Fertile topsoil is made from life forms -living and decaying - in the presence of mineral rocks. The first life on earth was simple and small. Bacteria and fungi could live on rock surfaces, etch away at the rock, exude on it, and die and decompose rocks. These microscopic creatures created the first organic matter which filtered into the cracks and crevices of the rocks to form organic acids that dissolved more rock. The organic matter and rock minerals together became our first soil. The soil building process went on and on until larger, more complex plants could get a foothold. The death and decay of these higher plants built soil even faster.

Green plants collect the sun's energy and combine it with elements from the air and earth to make energy and food for still other forms of life. The living, dying and decaying of all life forms build with added interest to the soil's bank account. Once modem man intervenes, however, the balance changes. Overexposing the soil with bad tillage practices, plus the forced production of conventional agriculture using high analysis fertilizers and pesticides, seriously strain the health of the soil and the quality of the food it produces.

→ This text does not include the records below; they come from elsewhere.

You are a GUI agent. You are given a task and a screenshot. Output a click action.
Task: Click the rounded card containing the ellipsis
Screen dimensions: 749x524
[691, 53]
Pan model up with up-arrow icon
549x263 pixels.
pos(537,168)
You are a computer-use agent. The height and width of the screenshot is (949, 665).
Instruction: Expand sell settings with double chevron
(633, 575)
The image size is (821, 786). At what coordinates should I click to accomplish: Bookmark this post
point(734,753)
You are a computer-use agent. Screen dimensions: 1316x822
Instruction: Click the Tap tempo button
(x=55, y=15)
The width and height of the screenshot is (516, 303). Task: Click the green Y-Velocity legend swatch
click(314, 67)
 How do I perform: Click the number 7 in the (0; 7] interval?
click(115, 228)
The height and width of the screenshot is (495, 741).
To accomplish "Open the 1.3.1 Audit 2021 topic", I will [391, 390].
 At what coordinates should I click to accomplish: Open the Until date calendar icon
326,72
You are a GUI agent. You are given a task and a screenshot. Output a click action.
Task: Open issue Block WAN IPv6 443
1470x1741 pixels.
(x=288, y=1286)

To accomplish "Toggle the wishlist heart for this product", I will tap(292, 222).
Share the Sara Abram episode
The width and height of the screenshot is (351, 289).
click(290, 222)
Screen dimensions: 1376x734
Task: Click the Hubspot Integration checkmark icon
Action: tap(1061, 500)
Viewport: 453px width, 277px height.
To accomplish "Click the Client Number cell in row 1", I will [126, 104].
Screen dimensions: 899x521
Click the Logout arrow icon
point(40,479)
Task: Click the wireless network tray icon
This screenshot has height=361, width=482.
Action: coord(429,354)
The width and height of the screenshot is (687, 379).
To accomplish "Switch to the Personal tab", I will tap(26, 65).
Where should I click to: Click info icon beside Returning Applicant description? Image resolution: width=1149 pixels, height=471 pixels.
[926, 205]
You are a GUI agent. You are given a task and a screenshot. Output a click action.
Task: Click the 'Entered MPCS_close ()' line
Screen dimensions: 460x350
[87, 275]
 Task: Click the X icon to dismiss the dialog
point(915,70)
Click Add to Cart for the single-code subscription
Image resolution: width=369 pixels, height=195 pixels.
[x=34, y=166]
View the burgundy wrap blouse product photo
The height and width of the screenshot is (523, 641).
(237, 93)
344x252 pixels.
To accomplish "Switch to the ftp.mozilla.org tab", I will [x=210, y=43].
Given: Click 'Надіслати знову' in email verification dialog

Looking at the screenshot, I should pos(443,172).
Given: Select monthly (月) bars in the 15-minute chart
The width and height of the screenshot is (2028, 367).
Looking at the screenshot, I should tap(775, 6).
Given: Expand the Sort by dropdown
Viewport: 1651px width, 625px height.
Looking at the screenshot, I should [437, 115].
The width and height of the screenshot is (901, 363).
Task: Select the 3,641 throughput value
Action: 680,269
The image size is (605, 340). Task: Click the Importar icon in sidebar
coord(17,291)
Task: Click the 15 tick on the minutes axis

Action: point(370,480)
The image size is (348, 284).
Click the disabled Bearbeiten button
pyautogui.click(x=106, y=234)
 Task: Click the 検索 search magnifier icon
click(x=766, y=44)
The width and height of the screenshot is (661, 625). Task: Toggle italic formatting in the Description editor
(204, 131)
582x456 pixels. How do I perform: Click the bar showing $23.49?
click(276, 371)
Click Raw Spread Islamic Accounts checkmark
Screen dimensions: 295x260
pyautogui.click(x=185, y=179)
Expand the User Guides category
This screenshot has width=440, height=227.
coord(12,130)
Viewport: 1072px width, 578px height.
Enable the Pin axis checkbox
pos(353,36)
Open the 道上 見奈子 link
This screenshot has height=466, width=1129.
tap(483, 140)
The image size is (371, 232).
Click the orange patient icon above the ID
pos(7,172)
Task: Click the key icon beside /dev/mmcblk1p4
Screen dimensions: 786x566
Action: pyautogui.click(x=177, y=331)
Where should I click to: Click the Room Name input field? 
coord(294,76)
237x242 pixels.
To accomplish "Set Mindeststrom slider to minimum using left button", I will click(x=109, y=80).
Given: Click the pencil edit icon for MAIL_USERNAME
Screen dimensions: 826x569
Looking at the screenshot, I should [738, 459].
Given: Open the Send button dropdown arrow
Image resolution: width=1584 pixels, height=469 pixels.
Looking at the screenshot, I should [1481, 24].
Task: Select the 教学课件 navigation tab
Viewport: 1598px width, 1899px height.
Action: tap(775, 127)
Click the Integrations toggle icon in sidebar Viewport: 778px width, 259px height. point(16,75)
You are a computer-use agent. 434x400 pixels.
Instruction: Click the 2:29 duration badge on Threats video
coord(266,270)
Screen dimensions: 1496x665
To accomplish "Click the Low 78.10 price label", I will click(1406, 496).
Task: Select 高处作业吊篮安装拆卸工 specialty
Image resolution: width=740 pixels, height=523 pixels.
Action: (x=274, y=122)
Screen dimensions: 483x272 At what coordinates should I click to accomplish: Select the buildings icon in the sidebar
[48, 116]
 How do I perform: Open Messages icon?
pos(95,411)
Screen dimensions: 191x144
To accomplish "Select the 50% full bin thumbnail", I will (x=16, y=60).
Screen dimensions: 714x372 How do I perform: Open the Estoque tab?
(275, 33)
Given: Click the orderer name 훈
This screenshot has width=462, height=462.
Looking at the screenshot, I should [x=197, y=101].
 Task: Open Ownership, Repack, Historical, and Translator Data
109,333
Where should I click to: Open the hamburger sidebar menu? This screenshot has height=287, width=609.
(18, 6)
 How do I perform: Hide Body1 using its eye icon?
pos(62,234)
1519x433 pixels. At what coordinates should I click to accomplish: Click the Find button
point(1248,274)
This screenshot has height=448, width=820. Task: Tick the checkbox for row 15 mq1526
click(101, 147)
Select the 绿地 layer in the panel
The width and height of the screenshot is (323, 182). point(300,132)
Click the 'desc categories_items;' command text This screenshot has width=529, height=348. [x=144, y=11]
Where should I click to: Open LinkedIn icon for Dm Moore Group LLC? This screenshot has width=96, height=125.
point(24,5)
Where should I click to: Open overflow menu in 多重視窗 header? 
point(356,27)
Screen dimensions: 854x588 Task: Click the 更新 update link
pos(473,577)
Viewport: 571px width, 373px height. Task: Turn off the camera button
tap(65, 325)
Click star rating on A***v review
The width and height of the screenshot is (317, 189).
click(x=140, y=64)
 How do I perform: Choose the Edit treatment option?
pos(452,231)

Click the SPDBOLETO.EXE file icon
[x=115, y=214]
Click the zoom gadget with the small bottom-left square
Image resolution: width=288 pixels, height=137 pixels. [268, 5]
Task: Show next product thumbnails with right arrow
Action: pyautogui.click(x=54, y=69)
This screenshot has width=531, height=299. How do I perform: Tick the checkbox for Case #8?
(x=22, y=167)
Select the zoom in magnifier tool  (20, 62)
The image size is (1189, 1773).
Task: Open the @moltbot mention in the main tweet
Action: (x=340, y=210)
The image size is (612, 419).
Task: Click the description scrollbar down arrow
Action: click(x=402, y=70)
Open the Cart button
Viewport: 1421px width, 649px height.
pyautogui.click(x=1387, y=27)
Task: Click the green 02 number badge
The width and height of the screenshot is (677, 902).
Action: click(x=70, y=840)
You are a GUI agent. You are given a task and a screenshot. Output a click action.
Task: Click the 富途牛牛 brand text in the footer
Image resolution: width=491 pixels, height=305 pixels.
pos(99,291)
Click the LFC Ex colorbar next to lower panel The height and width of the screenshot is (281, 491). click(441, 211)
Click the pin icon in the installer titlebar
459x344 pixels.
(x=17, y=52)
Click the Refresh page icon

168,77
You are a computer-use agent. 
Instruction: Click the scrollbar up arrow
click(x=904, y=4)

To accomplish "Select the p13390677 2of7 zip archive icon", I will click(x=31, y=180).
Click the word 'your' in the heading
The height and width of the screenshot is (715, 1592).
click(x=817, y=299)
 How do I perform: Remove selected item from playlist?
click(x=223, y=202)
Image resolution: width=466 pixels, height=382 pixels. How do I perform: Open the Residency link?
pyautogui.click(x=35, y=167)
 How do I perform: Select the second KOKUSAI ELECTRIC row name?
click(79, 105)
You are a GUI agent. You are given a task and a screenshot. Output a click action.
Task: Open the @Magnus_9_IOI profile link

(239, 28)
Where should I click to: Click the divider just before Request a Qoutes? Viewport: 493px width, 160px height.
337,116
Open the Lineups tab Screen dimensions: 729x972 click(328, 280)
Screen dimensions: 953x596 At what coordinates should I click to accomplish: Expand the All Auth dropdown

Modern chemical fertilizers contain no energy. The microbial life needed to process the chemicals into proper plant foods have to draw their energy from the soil organic matter and humus reserves. When the soil organic content runs low, the soluble fertilizer is not properly processed. The plants pick up the food in unbalanced ratios, causing them to become stressed, which in turn, invites pest insects and diseases to attack the plants, and then toxic pesticides are used.

Meanwhile, some of the soluble fertilizer and pesticides are leaching away to pollute surface and ground water, which sickens more life. As humus runs low and soil life dies, the soil loses vital crumb structure and proper ability to absorb water. Normal rains quickly run off carrying humus and mineral-rich topsoil with it. Exposed subsoil is quickly dried by the sun. During dry spells wind erosion takes place.

As the soil loses mineral and humus, its strength, integrity and ability to produce life with strength and integrity are also lost. But if we have the will, soil can be rebuilt. Humans have intervened to hasten the loss of topsoil. We can intervene to create new topsoil. Nature has supplied us with plenty of mineral rock through deposits such as limestone and greensand and through tectonic exposures of basalt, lava and granite. By spreading the dust and sands of these rocks where needed and by recycling and rebuilding organic matter, we can rebuild the integrity and strength of the soil.

Sources: A lifetime of growing plants, vegetables, fruit and nuts, in the field and containers. Using soil and soil-less mixes to study the effects of with and without minerals. And a constant study in the fields of agriculture, biology, botany and geology.